__PROBLEM TO WORK ON__: Once you have checked the records that follow, state how many of their lines hold "will", giving the number only.

Source records
"""

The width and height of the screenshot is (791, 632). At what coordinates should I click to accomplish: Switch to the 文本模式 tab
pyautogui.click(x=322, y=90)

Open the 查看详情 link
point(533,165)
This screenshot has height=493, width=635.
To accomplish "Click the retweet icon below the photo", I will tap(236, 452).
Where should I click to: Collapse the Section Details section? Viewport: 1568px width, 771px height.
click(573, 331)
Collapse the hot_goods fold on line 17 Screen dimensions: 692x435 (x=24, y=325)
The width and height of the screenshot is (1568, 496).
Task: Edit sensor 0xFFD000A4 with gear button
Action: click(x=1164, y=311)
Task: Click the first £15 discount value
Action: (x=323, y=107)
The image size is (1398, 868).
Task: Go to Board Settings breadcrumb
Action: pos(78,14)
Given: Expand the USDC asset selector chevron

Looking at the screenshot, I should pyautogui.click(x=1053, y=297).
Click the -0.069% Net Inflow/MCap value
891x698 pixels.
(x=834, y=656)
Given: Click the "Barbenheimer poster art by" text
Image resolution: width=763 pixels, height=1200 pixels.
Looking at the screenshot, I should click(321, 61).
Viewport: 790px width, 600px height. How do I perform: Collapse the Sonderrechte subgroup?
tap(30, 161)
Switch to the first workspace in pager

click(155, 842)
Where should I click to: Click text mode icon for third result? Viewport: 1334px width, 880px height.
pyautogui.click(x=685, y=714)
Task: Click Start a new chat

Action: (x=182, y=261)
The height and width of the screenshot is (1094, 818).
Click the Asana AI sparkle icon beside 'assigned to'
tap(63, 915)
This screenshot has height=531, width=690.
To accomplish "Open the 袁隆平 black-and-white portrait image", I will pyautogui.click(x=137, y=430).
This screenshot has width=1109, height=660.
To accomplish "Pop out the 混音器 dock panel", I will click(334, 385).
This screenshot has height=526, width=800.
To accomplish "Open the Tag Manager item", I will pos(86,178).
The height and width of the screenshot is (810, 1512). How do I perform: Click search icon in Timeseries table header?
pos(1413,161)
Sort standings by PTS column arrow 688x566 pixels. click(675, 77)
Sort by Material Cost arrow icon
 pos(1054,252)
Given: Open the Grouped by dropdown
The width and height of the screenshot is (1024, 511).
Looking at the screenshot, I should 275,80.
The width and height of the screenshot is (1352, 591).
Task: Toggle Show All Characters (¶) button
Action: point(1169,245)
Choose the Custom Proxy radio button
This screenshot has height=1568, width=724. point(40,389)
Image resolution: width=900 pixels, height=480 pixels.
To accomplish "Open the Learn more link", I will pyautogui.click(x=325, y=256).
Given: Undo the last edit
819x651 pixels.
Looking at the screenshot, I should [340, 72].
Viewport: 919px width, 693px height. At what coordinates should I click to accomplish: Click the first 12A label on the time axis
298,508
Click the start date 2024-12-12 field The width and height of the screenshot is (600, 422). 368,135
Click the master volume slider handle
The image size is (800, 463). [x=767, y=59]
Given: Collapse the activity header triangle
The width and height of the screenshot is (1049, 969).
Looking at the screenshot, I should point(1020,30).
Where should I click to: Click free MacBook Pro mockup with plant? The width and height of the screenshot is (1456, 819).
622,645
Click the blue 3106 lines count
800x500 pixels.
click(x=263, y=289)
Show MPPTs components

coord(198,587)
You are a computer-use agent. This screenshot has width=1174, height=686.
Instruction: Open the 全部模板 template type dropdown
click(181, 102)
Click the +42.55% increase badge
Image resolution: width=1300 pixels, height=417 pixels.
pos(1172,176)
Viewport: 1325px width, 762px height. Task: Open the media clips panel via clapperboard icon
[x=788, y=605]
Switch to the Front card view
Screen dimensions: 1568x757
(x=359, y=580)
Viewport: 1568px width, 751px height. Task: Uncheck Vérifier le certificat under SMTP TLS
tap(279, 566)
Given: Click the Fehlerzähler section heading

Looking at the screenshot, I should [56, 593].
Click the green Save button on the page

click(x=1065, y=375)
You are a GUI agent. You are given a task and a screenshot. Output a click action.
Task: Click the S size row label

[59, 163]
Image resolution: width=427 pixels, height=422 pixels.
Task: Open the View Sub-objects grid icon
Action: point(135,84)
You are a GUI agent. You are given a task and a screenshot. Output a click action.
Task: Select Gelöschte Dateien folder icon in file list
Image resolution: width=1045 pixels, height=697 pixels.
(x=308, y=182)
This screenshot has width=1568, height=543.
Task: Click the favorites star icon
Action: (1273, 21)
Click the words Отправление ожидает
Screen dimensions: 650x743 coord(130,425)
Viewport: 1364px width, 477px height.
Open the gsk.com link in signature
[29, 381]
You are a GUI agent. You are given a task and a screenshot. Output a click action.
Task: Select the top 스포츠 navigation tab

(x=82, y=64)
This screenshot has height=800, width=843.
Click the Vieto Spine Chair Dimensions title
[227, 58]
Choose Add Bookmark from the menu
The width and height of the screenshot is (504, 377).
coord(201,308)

"""

__RESULT__: 5